Stored dataset items:
BEGIN
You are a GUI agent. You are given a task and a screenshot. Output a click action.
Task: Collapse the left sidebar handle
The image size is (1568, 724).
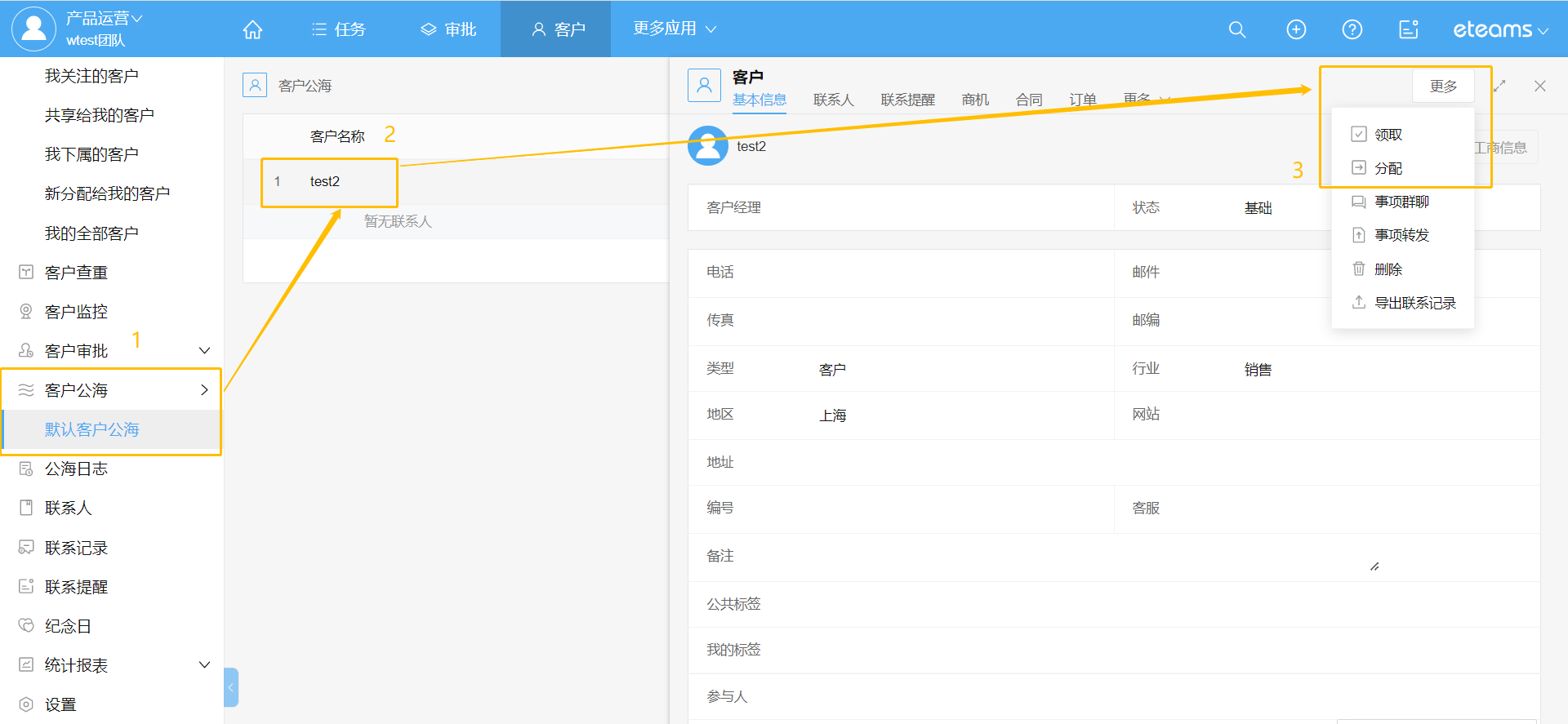(231, 687)
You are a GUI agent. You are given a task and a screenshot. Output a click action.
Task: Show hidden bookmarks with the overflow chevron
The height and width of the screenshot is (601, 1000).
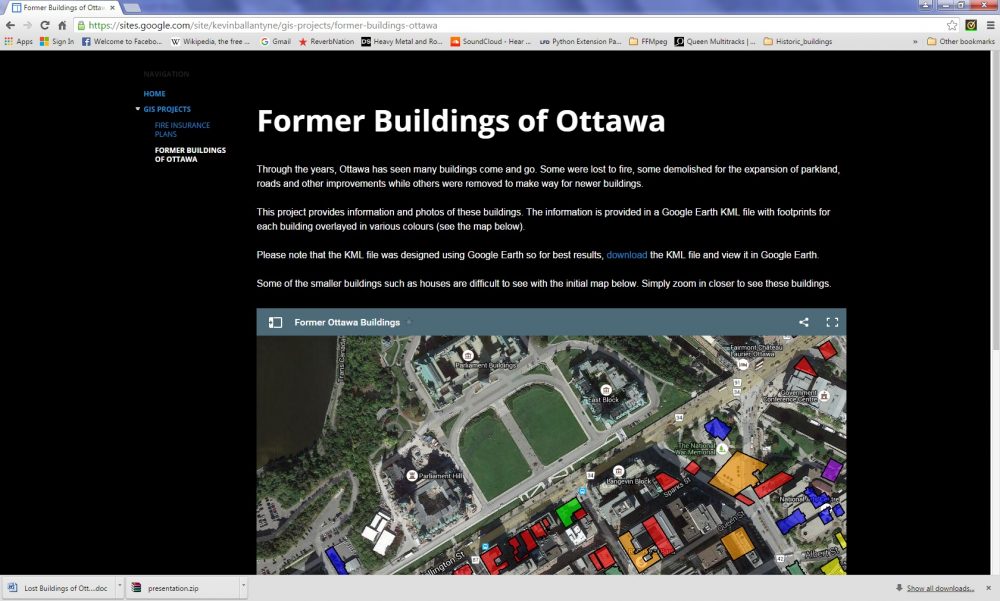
END
#### [What is being asked]
Give again, word for word, the line that contains "Task: Show hidden" and every line after it through the end of the entries; omit the pictures.

#### [Solution to this problem]
Task: Show hidden bookmarks with the overflow chevron
The height and width of the screenshot is (601, 1000).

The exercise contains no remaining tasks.